Los parlamentarios suspendieron sus labores el viernes debido al receso parlamentario relacionado con las elecciones municipales, sin haber concluido el examen del proyecto de ley contra el fraude. La votación formal del texto completo sigue prevista para el 31 de marzo, pero su inclusión en el orden del día debe confirmarse para que se reanuden los debates.
Antes de la suspensión, la Asamblea adoptó una medida que prevé la suspensión cautelar de las prestaciones por desempleo en caso de sospecha de fraude. El artículo fue aprobado por 30 votos a favor y 19 en contra, con el apoyo del grupo de Macron, la derecha y la extrema derecha, mientras que la izquierda votó en contra.
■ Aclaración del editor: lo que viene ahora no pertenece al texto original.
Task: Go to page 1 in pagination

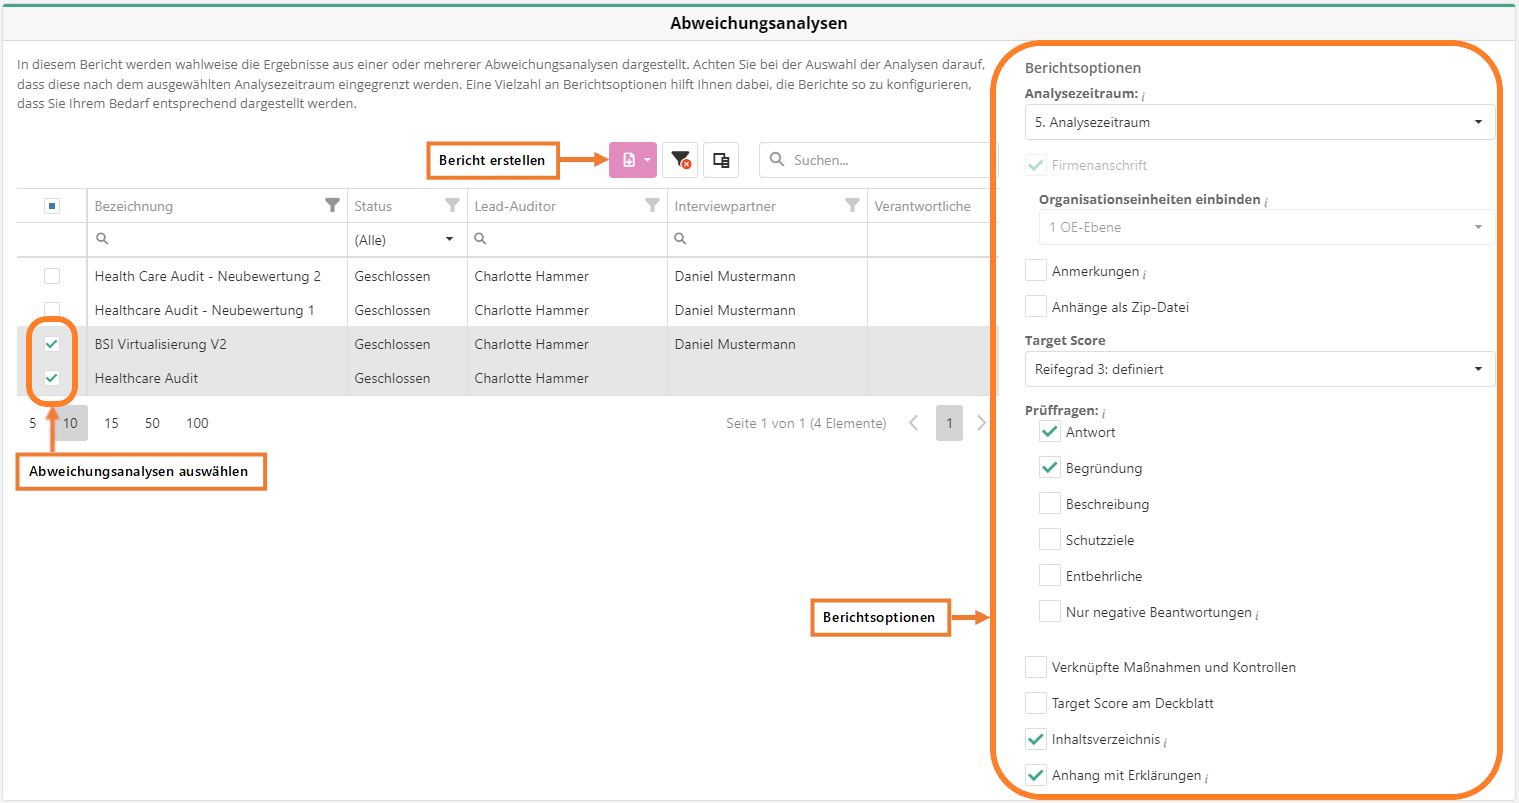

Suspensión de prestaciones y debates sobre datos
El gobierno aboga por un procedimiento estructurado, con vías de recurso y un plazo de tres meses. Insiste en la necesidad de evitar el pago de prestaciones que serían difíciles de recuperar en caso de fraude comprobado, en particular por trabajo no declarado o falsificación de documentos. También se apoyaron las enmiendas destinadas a garantizar un importe mínimo para asegurar una prestación de subsistencia durante el período de suspensión.
La izquierda denunció la medida como desproporcionada y demasiado centrada en el fraude a la seguridad social, en detrimento del fraude fiscal. La legislación también incluye la ampliación de las herramientas de cobro de deudas disponibles para France Travail (la agencia de empleo francesa) y el fortalecimiento del intercambio de información entre departamentos gubernamentales. Estas disposiciones han suscitado críticas, en particular tras la revelación de un ciberataque que expuso los datos de casi 15 millones de personas del sector sanitario.
Según el Gobierno, las medidas en su conjunto podrían recuperar entre 1.000 y 2.000 millones de euros a corto plazo, y hasta 3.000 millones a medio plazo.